The sun's face was half-buried when he dragged the chin off his chest to go staggering on with his tatters of hope. In its failing light something clutched at his shins. He thought the land fell away until he felt the grate of sand between his teeth and realized it was only himself that had fallen. God, what luxury to be perfectly still! The blessed peace of resignation—but resignation was surrender. Another name for death.

He struggled onto an elbow, scowling back at the tangled look of his legs and the outcrop of rotten rock that had spilled him. With a sense of outrage he said: "Son of a—!" and stopped, jaw sagging, his eyes about ready to pop from his head.

He clawed onto his knees and scrabbled back to the rock. When at last he stood up he was shaking all over. Like a man half asleep his fixed stare quartered the land. He had no remembrance of picking anything up but a chunk of the rock was in his hand. The rifle he'd been carrying was completely forgotten when he faced west again to go stumbling on.

It was almost full night when he came out on the rimrock and saw the dark gulf of the badlands below. Nothing stirred down there. No sound came up. The cliff-hung trail where he'd lost Bathsheba might be north of him or south. It was nobody's guess, and too stinking black to tell if the ground was scuffed or not.

Out of desperation he did a crazy thing. From a creosote bush he stripped an armful of branches, packed them back to the edge of the rim and put a match to them. It was a calculated risk. He had known the moment he found the bush he was in the wrong place, because where he had tangled with the Bender crew there had been no wood—they had had to use grass; and there was no grass here, only a few stunted bushes.
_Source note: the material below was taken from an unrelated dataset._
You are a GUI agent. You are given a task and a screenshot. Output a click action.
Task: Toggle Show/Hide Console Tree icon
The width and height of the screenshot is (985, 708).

With a fascinated, more-than-half-defiant dread, he watched flames leap from the resinous branches, orange and blue, the explosive colors of grease. On this bare lip they could be seen for miles. Would they fetch Spangler's gunhawks or Brownwater Bill?

XIV

They found him all right.

This fat wood burned fast. He had to scurry about in the jump of his shadow, pulling up more bushes or see the blaze die before he got any good from it. When he ran out of the finger-thin branches the fire burned down to a bed of bright coals. But he kept on moving, around and around the still-red eye of it, knowing the need to make sure he was seen.

Spangler, Duke and company, if they saw and had managed to get hold of fresh mounts, would investigate whether he showed himself or not; but Brownwater, having Bender and the girls on his mind, would likely prove more cautious. He would have to see Rafe before he'd risk coming in. So Rafe kept tramping, half out of his head with the wear and the strain of it and scared, by God, the man would run anyway.

He was afraid even to think what he would do if Bill did. In his present shape, afoot, without water and half starved besides, armed only with a belt gun and so dang bone-weary he could scarcely stand up, he'd have no more chance than a June frost in hell's kitchen.

He heard the strike of shod hoofs on stone, and whirled, stumbling away from the coals, snatching his pistol as he plunged into the blackness.

"That you, Rafe?"

It came up from below, Rafe almost collapsing in the shock of relief. It had to be Brownwater—nobody else wheezed like that.

An unreasoning anger rushed tumultuously through him, all he had undergone feeding this fury as he pictured Bill lallygaggin' with the girls, comfortable and safe as a frolic of church mice. Filled with it he growled, "Get 'em on up here an' hurry it up!"